Video: Katherine Harris is staying in the race

By Correspondent
NBC News
updated 10/13/2006 7:22:11 PM ET 2006-10-13T23:22:11

By her own admission, Katherine Harris' run for the Senate is an uphill fight — a fight Republican leaders like Florida Gov. Jeb Bush never wanted her to wage.

"I just don't believe she can win," said Bush on May 8, 2006.

But Harris persisted, and won the Florida primary.

"Together we'll prove the naysayers and pundits wrong once again," she said on Sept. 5, 2006.

So far, she hasn't done that. 

Harris trails incumbent Sen. Bill Nelson by at least 18 points in recent polls.

And Republican leaders fear she's squandered a golden opportunity to gain a vulnerable Democratic seat.

"There's been issues regarding campaign contributions," says Jim Kane, president of The Florida Voter newsletter. "There have been issues about her staff and personal behavior."

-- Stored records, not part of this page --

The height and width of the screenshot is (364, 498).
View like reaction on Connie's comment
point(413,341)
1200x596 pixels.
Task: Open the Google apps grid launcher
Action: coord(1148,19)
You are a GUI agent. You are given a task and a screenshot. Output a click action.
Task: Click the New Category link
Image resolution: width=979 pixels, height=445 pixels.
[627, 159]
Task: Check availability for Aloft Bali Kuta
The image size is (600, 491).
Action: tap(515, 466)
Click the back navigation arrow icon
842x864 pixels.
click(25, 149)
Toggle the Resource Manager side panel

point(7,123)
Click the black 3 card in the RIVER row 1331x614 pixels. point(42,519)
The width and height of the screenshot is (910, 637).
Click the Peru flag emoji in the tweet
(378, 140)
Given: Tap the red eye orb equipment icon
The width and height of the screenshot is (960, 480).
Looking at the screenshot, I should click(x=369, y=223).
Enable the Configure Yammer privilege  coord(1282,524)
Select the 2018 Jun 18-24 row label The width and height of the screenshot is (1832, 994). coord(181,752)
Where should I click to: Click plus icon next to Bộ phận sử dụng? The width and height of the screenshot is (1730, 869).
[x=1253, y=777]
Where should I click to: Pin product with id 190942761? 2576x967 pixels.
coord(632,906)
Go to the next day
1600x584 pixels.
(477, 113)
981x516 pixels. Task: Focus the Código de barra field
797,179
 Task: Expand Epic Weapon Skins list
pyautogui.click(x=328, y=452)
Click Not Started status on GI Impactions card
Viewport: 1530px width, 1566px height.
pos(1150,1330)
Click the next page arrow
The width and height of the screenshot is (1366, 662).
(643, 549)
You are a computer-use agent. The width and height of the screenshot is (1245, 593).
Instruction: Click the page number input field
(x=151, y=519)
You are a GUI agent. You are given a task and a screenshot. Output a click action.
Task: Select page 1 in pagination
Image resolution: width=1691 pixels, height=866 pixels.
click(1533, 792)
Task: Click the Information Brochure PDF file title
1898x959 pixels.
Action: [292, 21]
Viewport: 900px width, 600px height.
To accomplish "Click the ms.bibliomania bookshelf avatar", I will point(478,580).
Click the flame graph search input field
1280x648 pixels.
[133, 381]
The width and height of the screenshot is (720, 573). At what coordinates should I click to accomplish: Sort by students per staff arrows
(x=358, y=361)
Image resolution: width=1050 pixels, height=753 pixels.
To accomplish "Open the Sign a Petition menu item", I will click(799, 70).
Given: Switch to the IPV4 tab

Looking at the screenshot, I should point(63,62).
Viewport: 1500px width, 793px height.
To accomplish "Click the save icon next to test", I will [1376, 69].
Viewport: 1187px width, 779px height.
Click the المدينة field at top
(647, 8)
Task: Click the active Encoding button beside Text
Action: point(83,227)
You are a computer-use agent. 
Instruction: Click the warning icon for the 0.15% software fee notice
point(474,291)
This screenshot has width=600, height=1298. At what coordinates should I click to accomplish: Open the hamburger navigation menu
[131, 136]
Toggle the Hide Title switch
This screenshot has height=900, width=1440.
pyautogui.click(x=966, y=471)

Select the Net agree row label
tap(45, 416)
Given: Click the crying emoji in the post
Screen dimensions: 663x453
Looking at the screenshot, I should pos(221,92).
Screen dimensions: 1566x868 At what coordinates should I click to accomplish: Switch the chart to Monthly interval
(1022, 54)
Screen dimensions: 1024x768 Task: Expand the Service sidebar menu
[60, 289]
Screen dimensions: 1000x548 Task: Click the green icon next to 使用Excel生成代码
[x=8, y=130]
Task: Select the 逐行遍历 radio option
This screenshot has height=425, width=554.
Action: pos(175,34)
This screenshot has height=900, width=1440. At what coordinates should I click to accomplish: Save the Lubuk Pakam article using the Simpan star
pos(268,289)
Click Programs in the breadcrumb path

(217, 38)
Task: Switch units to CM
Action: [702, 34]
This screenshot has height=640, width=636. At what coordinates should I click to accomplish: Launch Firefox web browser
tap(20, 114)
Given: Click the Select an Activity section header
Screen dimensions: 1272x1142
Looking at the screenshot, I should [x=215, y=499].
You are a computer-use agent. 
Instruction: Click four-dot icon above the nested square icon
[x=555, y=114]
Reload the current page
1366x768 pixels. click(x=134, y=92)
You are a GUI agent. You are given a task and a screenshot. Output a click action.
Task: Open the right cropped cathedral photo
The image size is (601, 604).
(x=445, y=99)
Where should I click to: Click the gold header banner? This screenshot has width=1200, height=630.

Recently, Harris also drew fire for saying to not elect Christians is to "legislate sin."

Video: On the record with Katherine Harris Neither President Bush, nor Gov. Bush, have campaigned for Harris.

When the president recently stumped for two other Florida candidates, he briefly shook her hand, and only mentioned her in the audience.

"I, too, encourage you to vote for Katherine Harris for United States Senate," Bush said on Sept. 21 at an event in Orlando. "Welcome, Katherine."

The irony is that for many Republicans, Katherine Harris is a hero for her role in the controversial 2000 presidential election.

As Florida's secretary of state, Harris made history during the hotly contested ballot recount.

"I hereby declare Governor George W. Bush the winner," she said on Nov. 26, 2000.

Harris claims GOP leaders don't support her now, because they're afraid of her independence.

"I'm going to fight for Florida, and they don't feel they can control me," she says.

Harris also claims she's gaining ground and doesn't need the GOP brass.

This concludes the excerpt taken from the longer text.